Вышли на дорогу. Здесь им нужно было идти в разные стороны. Бородин предложил проводить домой, как он ее раньше провожал, туда, к окнам, возле которых на столбе светилась лампочка. Вместо ответа она подала руку:
— Доброй вам ночи. — И заспешила к дому Водолазова.
Ее уже не было видно, а Бородин все стоял и стоял...

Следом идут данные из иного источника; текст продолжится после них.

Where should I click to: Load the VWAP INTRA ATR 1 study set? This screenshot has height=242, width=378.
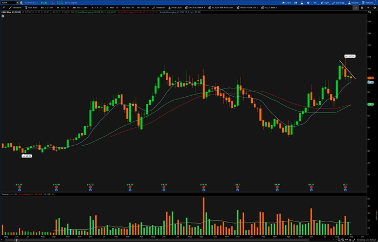[x=247, y=8]
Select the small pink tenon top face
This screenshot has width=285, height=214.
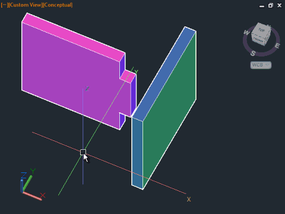(x=128, y=76)
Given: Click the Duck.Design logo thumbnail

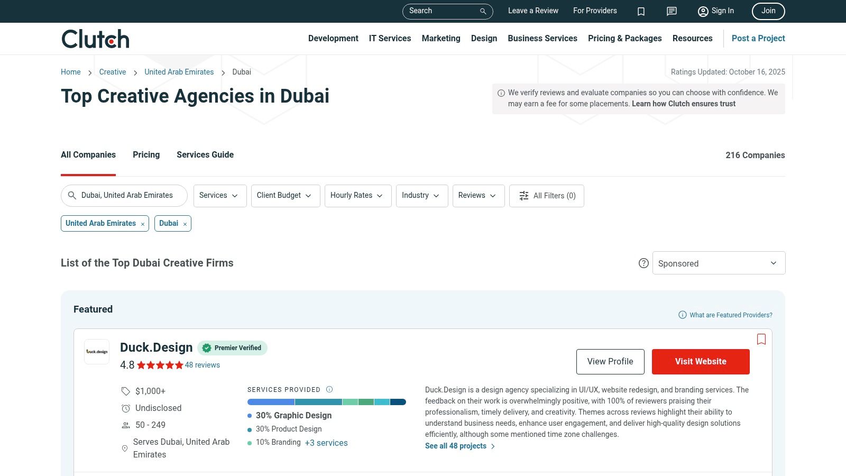Looking at the screenshot, I should point(97,352).
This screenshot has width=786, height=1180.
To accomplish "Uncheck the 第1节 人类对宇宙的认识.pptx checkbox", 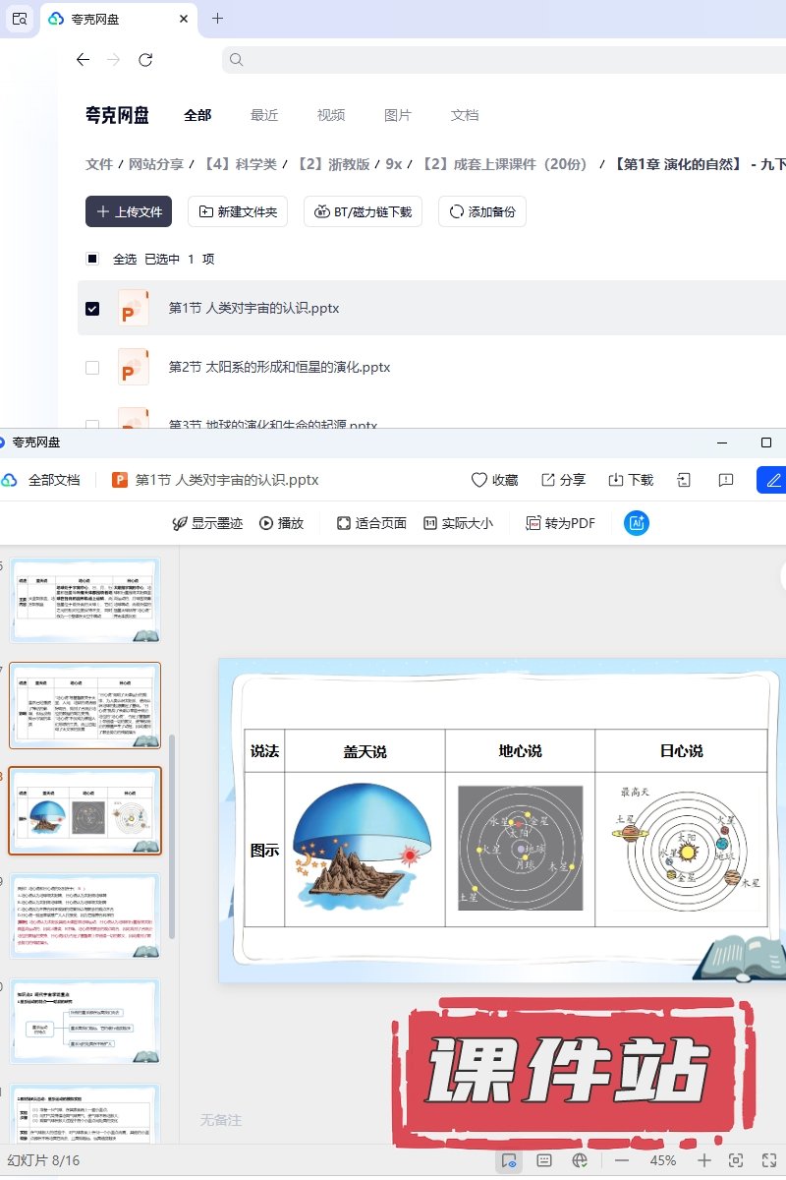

IIЕфрейтор Околицын и Цыганок охраняли заготовленный для строительства дома лес. Их шалаш стоял у самого обрыва. За рекой виднелись постройки колхозной молочной фермы. Оттуда доносилось мычание коров, протяжное и тоскливое. В лучах закатного солнца белели штабеля отесанных бревен, напоминая Цыганку одесские меловые разработки.
Околицын, закрыв глаза, лежал на хвое и молчал, а Цыганок не любил безмолвия. «Солдатское ли это дело — бревна стругать! — злился Цыганок. — Это работа для Пашки, она ему в самый раз... Целый месяц уже в госпитале. Эх, Пашенька, не в ту сторону привел тебя Христос. Дезертирство, Пашенька, молись не молись — накажут, темнота глубинная». Цыганку вдруг стало жалко Волошина, и тоска еще сильнее сжала грудь. Он сорвал травинку, пододвинулся к Околицыну, провел ею по верхней губе ефрейтора. Тот дернул головой и, открыв глаза, начал чихать.